EXERCISE PROMPT ▸ Every line of the records that holds the word "height" should be copied out.

SOURCE INFORMATION ▸
┄┄┄┄┄┄┄┄┄┄┄┄┄┄┄┄┄┄┄┄
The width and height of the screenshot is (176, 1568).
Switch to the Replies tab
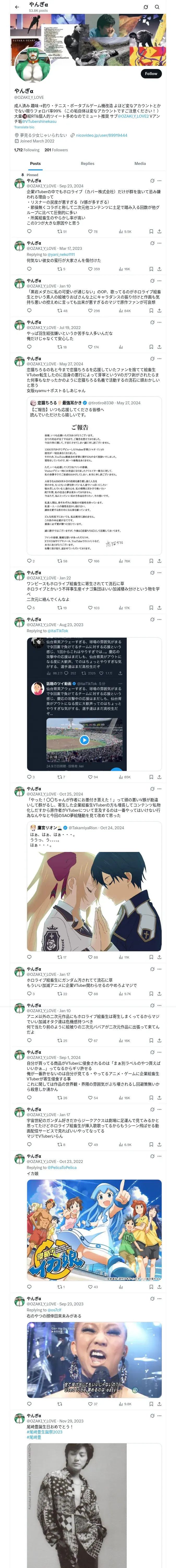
┄┄┄┄┄┄┄┄┄┄┄┄┄┄┄┄┄┄┄┄
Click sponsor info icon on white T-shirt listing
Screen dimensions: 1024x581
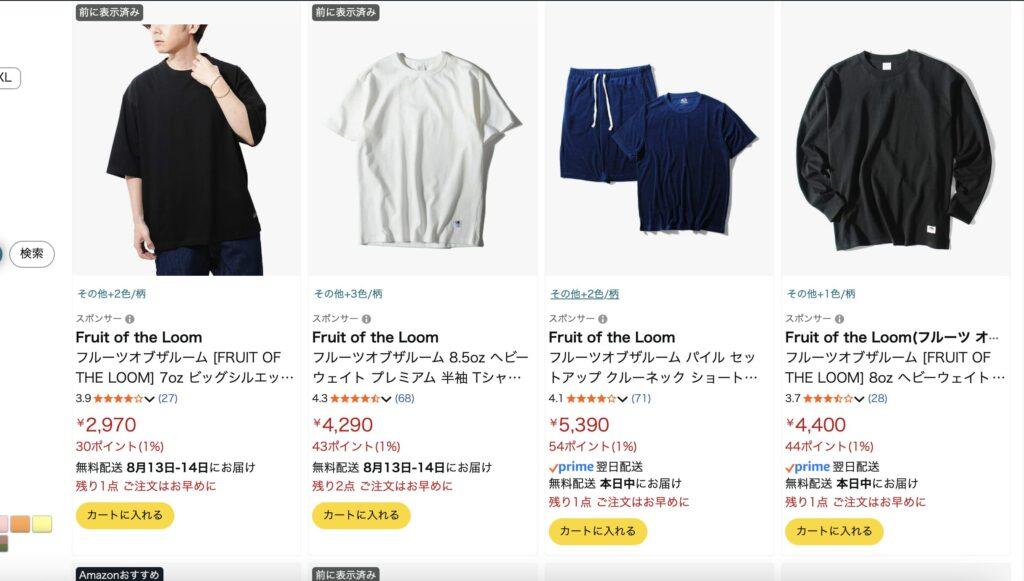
┄┄┄┄┄┄┄┄┄┄┄┄┄┄┄┄┄┄┄┄
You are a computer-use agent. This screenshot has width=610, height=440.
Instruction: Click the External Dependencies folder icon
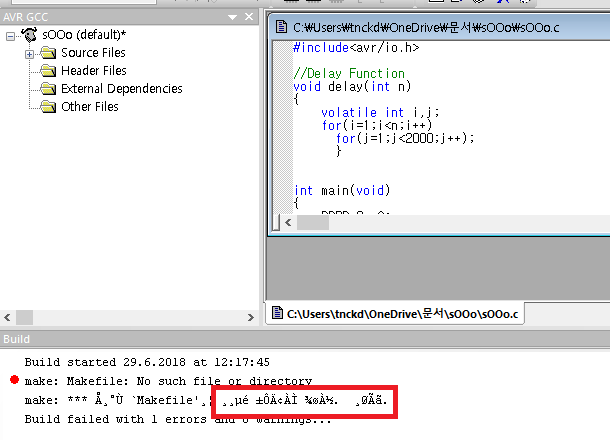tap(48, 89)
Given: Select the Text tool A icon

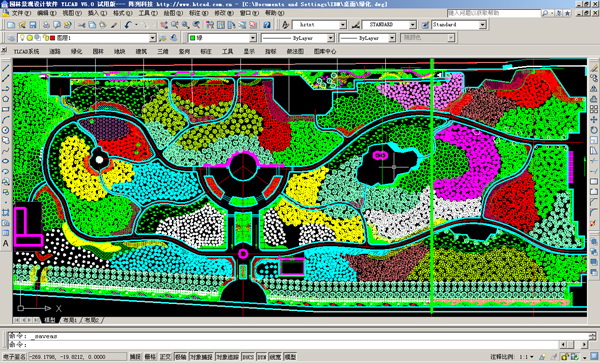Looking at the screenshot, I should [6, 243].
┄┄┄┄┄┄┄┄┄┄┄┄┄┄┄┄┄┄┄┄
WRITTEN ANSWER ▸
The width and height of the screenshot is (176, 1568).
You are a computer-use agent. This screenshot has width=610, height=440.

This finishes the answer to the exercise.